◆ Work instructions
What is needed is a word-for-word copy of the records below.

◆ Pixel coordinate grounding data
◇ ◇ ◇ ◇ ◇ ◇ ◇

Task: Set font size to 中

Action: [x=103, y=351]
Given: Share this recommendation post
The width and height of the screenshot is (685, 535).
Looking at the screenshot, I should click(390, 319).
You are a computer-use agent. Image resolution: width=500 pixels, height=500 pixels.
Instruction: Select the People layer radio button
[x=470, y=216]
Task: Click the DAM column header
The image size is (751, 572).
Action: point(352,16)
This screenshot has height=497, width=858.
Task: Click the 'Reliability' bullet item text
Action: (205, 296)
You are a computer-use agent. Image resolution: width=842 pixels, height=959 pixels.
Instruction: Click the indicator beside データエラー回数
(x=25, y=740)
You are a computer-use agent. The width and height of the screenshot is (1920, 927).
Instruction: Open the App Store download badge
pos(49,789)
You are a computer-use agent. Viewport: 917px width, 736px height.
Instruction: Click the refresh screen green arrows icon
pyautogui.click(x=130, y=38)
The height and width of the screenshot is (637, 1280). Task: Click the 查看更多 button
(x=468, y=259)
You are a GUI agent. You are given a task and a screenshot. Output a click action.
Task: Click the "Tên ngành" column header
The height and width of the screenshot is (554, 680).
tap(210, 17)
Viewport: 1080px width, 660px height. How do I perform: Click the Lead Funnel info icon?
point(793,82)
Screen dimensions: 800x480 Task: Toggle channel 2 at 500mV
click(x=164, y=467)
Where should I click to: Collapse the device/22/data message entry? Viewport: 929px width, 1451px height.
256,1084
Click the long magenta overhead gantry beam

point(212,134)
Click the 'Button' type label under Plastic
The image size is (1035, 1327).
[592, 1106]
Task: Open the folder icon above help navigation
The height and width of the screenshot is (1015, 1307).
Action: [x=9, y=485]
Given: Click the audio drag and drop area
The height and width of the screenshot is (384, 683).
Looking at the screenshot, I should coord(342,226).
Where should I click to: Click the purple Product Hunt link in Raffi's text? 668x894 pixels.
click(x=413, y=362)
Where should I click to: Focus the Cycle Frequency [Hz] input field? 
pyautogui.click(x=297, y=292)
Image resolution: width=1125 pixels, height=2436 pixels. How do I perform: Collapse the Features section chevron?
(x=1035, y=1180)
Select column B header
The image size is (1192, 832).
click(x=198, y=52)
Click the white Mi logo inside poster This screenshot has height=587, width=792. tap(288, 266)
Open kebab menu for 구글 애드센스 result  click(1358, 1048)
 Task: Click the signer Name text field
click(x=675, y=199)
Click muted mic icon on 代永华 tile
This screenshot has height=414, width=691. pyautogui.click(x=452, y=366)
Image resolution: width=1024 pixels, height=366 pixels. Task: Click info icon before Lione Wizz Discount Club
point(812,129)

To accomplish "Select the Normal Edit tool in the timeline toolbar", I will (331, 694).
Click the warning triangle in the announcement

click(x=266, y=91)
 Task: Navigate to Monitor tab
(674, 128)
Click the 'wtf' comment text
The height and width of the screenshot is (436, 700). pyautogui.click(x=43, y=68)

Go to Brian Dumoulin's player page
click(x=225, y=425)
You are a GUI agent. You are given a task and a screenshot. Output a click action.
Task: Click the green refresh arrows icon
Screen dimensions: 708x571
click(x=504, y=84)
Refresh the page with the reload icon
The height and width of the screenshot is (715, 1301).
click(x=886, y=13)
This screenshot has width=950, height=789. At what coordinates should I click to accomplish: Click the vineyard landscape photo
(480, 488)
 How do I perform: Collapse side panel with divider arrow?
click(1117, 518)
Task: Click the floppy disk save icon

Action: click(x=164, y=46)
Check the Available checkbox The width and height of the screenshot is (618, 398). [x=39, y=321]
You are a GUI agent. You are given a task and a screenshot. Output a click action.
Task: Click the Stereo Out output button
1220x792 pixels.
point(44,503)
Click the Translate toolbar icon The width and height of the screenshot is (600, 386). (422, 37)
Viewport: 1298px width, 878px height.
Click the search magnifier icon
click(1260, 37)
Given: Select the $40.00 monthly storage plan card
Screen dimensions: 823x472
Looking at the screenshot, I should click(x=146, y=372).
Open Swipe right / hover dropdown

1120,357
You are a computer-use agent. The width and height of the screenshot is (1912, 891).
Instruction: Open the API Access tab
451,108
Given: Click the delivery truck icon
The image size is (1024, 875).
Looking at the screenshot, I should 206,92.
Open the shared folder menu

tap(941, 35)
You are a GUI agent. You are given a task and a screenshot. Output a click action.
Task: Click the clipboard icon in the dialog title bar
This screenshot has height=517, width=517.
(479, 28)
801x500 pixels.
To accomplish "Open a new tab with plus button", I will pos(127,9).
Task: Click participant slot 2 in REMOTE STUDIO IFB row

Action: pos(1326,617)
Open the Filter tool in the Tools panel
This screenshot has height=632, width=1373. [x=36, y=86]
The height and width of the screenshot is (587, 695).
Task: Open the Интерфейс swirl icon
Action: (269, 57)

◇ ◇ ◇ ◇ ◇ ◇ ◇

◆ Expected answer
Task: Set font size to 中

Action: [x=103, y=351]
Given: Share this recommendation post
The width and height of the screenshot is (685, 535).
Looking at the screenshot, I should click(390, 319).
You are a computer-use agent. Image resolution: width=500 pixels, height=500 pixels.
Instruction: Select the People layer radio button
[x=470, y=216]
Task: Click the DAM column header
The image size is (751, 572).
Action: point(352,16)
This screenshot has height=497, width=858.
Task: Click the 'Reliability' bullet item text
Action: (205, 296)
You are a computer-use agent. Image resolution: width=842 pixels, height=959 pixels.
Instruction: Click the indicator beside データエラー回数
(x=25, y=740)
You are a computer-use agent. The width and height of the screenshot is (1920, 927).
Instruction: Open the App Store download badge
pos(49,789)
You are a computer-use agent. Viewport: 917px width, 736px height.
Instruction: Click the refresh screen green arrows icon
pyautogui.click(x=130, y=38)
The height and width of the screenshot is (637, 1280). Task: Click the 查看更多 button
(x=468, y=259)
You are a GUI agent. You are given a task and a screenshot. Output a click action.
Task: Click the "Tên ngành" column header
The height and width of the screenshot is (554, 680).
tap(210, 17)
Viewport: 1080px width, 660px height. How do I perform: Click the Lead Funnel info icon?
point(793,82)
Screen dimensions: 800x480 Task: Toggle channel 2 at 500mV
click(x=164, y=467)
Where should I click to: Collapse the device/22/data message entry? Viewport: 929px width, 1451px height.
256,1084
Click the long magenta overhead gantry beam

point(212,134)
Click the 'Button' type label under Plastic
The image size is (1035, 1327).
[592, 1106]
Task: Open the folder icon above help navigation
The height and width of the screenshot is (1015, 1307).
Action: [x=9, y=485]
Given: Click the audio drag and drop area
The height and width of the screenshot is (384, 683).
Looking at the screenshot, I should coord(342,226).
Where should I click to: Click the purple Product Hunt link in Raffi's text? 668x894 pixels.
click(x=413, y=362)
Where should I click to: Focus the Cycle Frequency [Hz] input field? 
pyautogui.click(x=297, y=292)
Image resolution: width=1125 pixels, height=2436 pixels. How do I perform: Collapse the Features section chevron?
(x=1035, y=1180)
Select column B header
The image size is (1192, 832).
click(x=198, y=52)
Click the white Mi logo inside poster This screenshot has height=587, width=792. tap(288, 266)
Open kebab menu for 구글 애드센스 result  click(1358, 1048)
 Task: Click the signer Name text field
click(x=675, y=199)
Click muted mic icon on 代永华 tile
This screenshot has height=414, width=691. pyautogui.click(x=452, y=366)
Image resolution: width=1024 pixels, height=366 pixels. Task: Click info icon before Lione Wizz Discount Club
point(812,129)

To accomplish "Select the Normal Edit tool in the timeline toolbar", I will (331, 694).
Click the warning triangle in the announcement

click(x=266, y=91)
 Task: Navigate to Monitor tab
(674, 128)
Click the 'wtf' comment text
The height and width of the screenshot is (436, 700). pyautogui.click(x=43, y=68)

Go to Brian Dumoulin's player page
click(x=225, y=425)
You are a GUI agent. You are given a task and a screenshot. Output a click action.
Task: Click the green refresh arrows icon
Screen dimensions: 708x571
click(x=504, y=84)
Refresh the page with the reload icon
The height and width of the screenshot is (715, 1301).
click(x=886, y=13)
This screenshot has width=950, height=789. At what coordinates should I click to accomplish: Click the vineyard landscape photo
(480, 488)
 How do I perform: Collapse side panel with divider arrow?
click(1117, 518)
Task: Click the floppy disk save icon

Action: click(x=164, y=46)
Check the Available checkbox The width and height of the screenshot is (618, 398). [x=39, y=321]
You are a GUI agent. You are given a task and a screenshot. Output a click action.
Task: Click the Stereo Out output button
1220x792 pixels.
point(44,503)
Click the Translate toolbar icon The width and height of the screenshot is (600, 386). (422, 37)
Viewport: 1298px width, 878px height.
Click the search magnifier icon
click(1260, 37)
Given: Select the $40.00 monthly storage plan card
Screen dimensions: 823x472
Looking at the screenshot, I should click(x=146, y=372).
Open Swipe right / hover dropdown

1120,357
You are a computer-use agent. The width and height of the screenshot is (1912, 891).
Instruction: Open the API Access tab
451,108
Given: Click the delivery truck icon
The image size is (1024, 875).
Looking at the screenshot, I should 206,92.
Open the shared folder menu

tap(941, 35)
You are a GUI agent. You are given a task and a screenshot. Output a click action.
Task: Click the clipboard icon in the dialog title bar
This screenshot has height=517, width=517.
(479, 28)
801x500 pixels.
To accomplish "Open a new tab with plus button", I will pos(127,9).
Task: Click participant slot 2 in REMOTE STUDIO IFB row

Action: pos(1326,617)
Open the Filter tool in the Tools panel
This screenshot has height=632, width=1373. [x=36, y=86]
The height and width of the screenshot is (587, 695).
Task: Open the Интерфейс swirl icon
Action: (269, 57)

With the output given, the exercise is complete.